• [RECORDS FOR THE EXERCISE]

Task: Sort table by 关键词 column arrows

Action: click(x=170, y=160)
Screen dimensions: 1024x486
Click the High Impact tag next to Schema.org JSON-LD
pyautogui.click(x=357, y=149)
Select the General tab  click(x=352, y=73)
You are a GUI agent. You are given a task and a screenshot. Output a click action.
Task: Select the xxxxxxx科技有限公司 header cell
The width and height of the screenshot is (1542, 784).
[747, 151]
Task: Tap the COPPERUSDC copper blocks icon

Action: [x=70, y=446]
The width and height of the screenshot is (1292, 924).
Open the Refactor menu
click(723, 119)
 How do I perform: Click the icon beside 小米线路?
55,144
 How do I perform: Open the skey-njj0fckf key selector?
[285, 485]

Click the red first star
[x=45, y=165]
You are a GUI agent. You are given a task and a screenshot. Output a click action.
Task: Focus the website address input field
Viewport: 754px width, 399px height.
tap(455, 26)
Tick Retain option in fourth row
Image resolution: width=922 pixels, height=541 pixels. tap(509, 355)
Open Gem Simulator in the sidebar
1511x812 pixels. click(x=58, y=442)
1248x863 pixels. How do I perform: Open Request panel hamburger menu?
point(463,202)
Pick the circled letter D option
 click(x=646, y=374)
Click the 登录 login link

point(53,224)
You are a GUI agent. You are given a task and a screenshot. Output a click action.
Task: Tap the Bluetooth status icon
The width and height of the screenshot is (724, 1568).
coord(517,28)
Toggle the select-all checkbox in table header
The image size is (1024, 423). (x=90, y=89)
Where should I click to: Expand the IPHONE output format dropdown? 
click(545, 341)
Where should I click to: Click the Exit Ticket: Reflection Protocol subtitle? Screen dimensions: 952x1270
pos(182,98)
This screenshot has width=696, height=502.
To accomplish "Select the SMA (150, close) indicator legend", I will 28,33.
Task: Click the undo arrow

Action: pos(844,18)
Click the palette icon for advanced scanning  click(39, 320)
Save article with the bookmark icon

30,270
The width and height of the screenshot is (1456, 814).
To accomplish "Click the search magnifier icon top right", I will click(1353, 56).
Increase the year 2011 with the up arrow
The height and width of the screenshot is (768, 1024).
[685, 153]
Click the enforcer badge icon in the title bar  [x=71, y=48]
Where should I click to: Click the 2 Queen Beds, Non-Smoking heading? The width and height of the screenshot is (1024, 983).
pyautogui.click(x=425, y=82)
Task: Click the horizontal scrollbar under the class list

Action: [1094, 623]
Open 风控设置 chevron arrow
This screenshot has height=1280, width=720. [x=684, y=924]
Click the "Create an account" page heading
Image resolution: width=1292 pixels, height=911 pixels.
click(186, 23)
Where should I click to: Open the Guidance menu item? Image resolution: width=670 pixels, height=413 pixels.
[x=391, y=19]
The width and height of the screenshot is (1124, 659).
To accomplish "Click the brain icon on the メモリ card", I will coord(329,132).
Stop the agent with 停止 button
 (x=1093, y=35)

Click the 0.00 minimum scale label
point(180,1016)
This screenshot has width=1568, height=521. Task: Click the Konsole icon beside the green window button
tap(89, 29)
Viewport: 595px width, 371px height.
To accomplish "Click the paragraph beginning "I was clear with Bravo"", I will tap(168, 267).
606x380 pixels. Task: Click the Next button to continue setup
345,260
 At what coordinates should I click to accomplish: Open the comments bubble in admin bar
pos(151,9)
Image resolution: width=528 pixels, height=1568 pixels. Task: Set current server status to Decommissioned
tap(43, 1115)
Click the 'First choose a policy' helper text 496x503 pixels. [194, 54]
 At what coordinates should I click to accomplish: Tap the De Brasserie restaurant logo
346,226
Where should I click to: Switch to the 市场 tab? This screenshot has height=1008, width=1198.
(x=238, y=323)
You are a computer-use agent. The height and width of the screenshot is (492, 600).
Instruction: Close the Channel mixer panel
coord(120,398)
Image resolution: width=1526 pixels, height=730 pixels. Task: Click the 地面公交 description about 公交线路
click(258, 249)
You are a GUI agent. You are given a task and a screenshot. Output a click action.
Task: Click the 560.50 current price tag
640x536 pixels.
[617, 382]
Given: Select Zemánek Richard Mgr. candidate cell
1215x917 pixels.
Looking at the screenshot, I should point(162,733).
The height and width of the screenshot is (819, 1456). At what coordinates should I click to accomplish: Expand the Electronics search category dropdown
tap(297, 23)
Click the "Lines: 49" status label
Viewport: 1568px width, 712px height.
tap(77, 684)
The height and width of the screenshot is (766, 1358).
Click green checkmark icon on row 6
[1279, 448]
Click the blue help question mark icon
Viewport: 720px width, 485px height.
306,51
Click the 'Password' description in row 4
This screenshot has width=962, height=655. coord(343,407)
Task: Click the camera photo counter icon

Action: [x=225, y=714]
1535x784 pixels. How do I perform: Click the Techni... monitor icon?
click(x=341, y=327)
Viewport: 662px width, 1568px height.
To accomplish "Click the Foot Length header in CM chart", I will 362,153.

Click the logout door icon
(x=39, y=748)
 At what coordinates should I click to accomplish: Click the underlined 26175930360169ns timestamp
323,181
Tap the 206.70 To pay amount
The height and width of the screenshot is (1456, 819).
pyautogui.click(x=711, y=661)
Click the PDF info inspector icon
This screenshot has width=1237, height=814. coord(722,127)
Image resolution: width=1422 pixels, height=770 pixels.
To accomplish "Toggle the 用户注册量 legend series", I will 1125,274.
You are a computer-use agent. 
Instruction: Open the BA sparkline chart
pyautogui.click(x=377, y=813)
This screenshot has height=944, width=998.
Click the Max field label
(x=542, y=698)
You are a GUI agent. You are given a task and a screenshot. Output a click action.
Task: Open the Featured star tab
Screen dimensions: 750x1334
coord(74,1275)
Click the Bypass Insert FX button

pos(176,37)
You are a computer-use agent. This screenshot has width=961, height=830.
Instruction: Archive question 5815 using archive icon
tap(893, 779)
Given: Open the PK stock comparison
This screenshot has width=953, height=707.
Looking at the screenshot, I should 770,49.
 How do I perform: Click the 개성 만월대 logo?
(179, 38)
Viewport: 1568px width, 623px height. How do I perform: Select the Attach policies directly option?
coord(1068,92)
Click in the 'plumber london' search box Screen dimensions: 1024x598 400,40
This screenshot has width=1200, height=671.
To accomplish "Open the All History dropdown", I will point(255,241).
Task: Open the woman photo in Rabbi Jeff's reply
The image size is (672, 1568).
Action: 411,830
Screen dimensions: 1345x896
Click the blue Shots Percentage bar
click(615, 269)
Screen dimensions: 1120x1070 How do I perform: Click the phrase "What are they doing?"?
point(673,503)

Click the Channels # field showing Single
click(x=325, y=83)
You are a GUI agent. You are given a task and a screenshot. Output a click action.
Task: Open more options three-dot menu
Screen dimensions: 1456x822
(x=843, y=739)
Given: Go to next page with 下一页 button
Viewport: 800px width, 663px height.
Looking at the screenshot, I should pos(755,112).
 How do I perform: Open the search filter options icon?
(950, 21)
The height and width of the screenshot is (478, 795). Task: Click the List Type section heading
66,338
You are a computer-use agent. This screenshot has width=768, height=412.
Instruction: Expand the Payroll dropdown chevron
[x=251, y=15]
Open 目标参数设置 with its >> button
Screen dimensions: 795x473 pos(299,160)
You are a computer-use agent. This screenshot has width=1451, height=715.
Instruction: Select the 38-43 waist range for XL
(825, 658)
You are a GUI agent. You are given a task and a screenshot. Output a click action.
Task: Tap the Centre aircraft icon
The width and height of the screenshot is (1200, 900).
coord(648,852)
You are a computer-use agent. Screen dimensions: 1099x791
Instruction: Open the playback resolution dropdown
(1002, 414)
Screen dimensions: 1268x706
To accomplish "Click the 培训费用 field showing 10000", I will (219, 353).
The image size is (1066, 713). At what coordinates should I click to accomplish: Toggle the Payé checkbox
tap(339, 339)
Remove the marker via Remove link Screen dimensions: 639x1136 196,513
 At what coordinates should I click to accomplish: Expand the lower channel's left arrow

• [WHAT IS REQUIRED] When the word "legend" appears in a line of the listing, pull that line out.

• [RESPONSE AREA]
To accomplish "Select the SMA (150, close) indicator legend", I will 28,33.
To accomplish "Toggle the 用户注册量 legend series", I will 1125,274.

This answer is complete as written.